◆ Consegna scritta:
Nel brano sul diritto di cronaca, spiega per quale motivo viene contestata l'affermazione secondo cui l'imputata avrebbe dovuto chiedere un'autorizzazione per accedere a quell'area.

◆ Brano fornito:
"""
In proposito, ha osservato che la sentenza impugnata mortificherebbe a tal punto
l’ambito entro il quale il diritto di cronaca può essere legittimamente esercitato da svilire
completamente la funzione del giornalista come auspicata anche dalla Corte Europea dei
Diritti dell’Uomo; che l’affermazione secondo cui l’imputata avrebbe dovuto acquisire
diversamente le notizie utili per la sua attività lederebbe, infatti, il diritto di cronaca
inteso come diritto della collettività a ricercare informazioni complete, affidabili, oggettive
ed eventualmente discordanti dalle fonti ufficiali tali da consentire un controllo effettivo
sui fatti di interesse pubblico; che non sarebbe condivisibile neppure l’affermazione

pacifica – la presenza dell’imputata non era scusabile; che, anzi, detta osservazione
sarebbe paradossale quasi a voler significare che quando si verificano disordini o
danneggiamenti verrebbe meno l’interesse pubblico all’informazione; che, quanto
all’affermazione secondo cui l’imputata avrebbe dovuto chiedere un’autorizzazione per
accedere a quell’area, essa contrasterebbe con il dettato normativo dell’art. 21 della
Costituzione che recita che “la stampa non può essere soggetta ad autorizzazioni o
censure”.
"""
◆ Estratti del dataset:
"""
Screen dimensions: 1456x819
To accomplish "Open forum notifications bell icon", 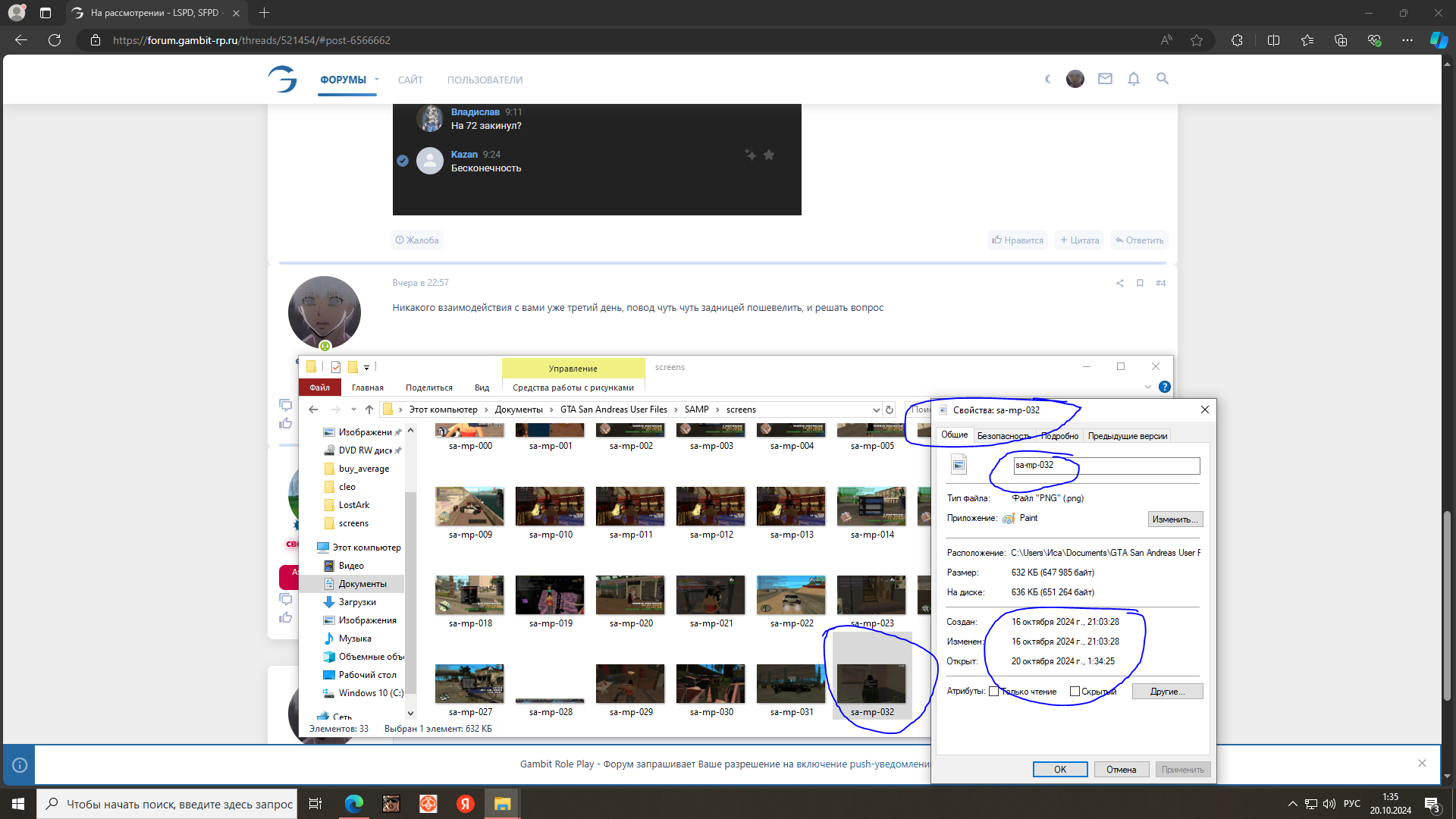I will point(1134,79).
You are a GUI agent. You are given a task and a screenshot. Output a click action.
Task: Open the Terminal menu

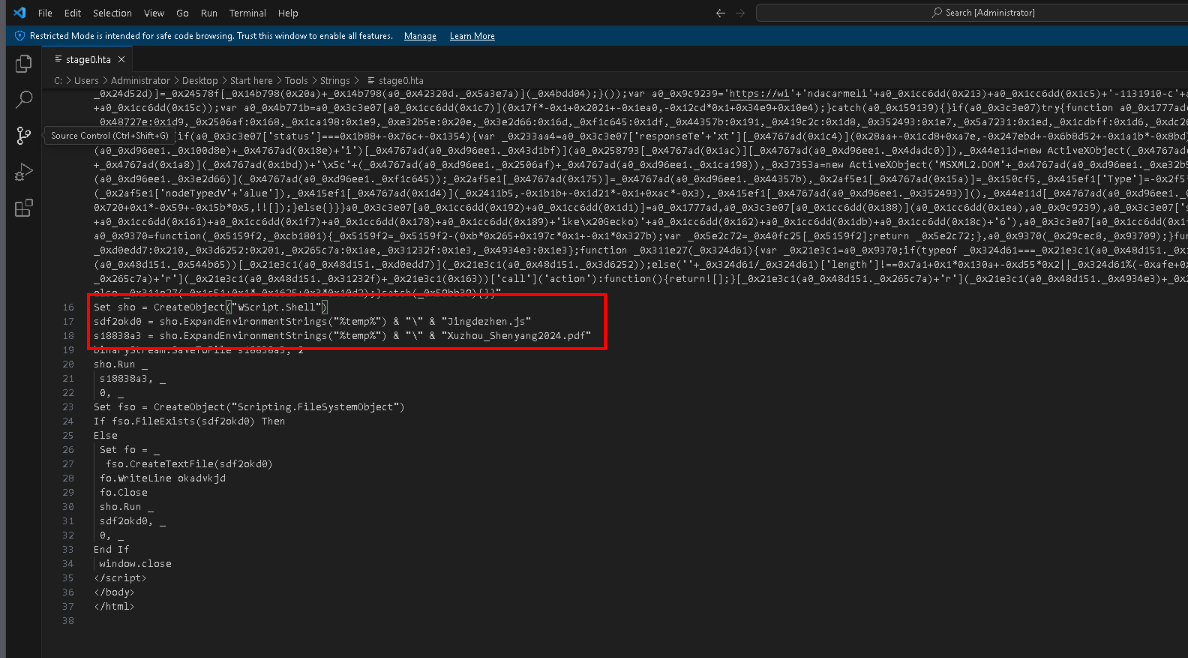click(247, 13)
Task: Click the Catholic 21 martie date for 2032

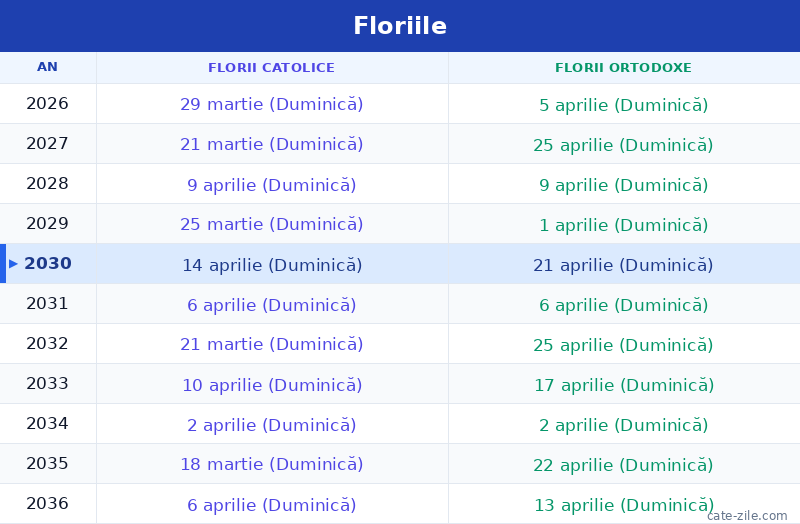Action: [x=271, y=344]

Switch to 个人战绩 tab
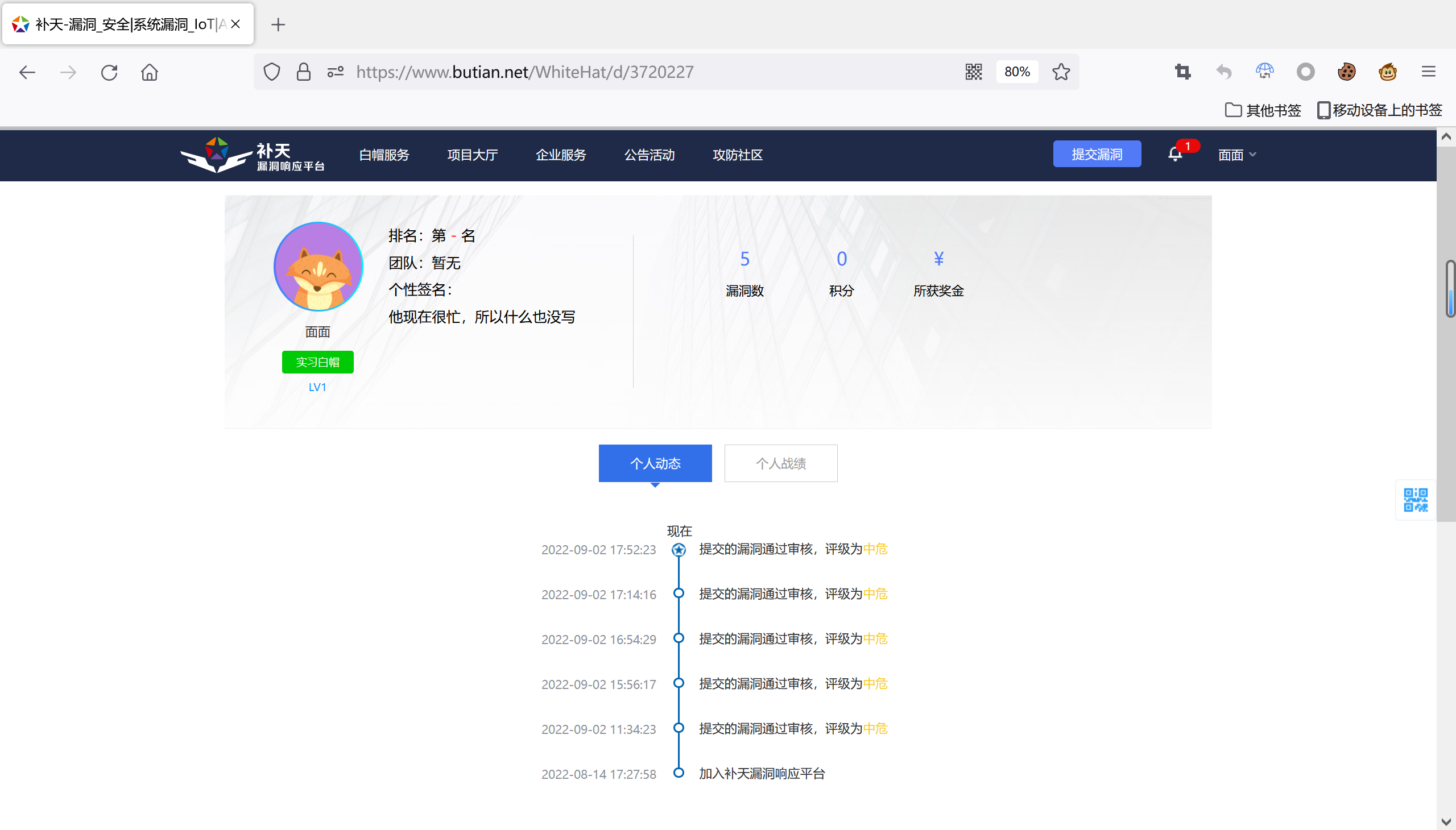pos(781,463)
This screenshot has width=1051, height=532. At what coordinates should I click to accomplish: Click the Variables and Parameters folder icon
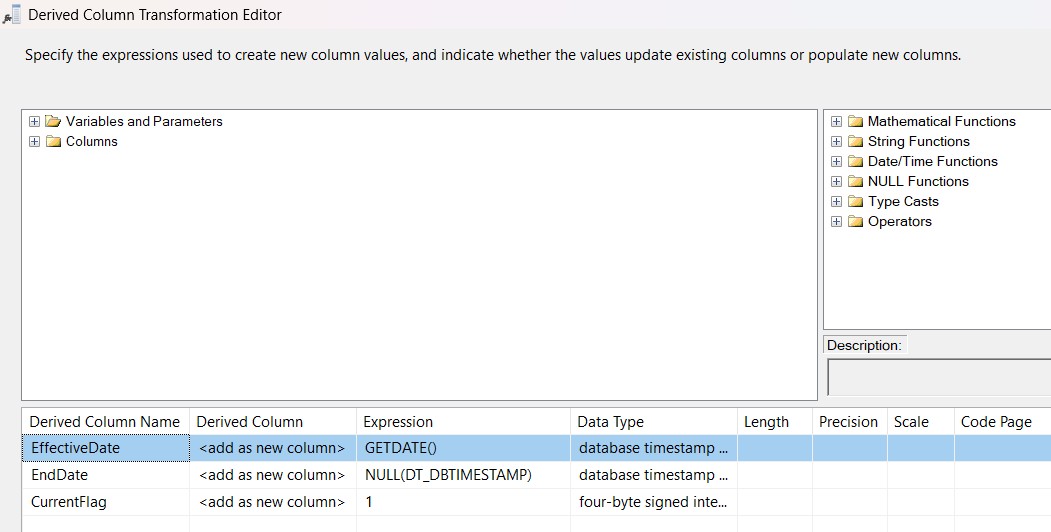pyautogui.click(x=53, y=122)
"""
◆ Risposta:
Secondo il brano, quell'affermazione contrasterebbe con l'art. 21 della Costituzione, che stabilisce che «la stampa non può essere soggetta ad autorizzazioni o censure».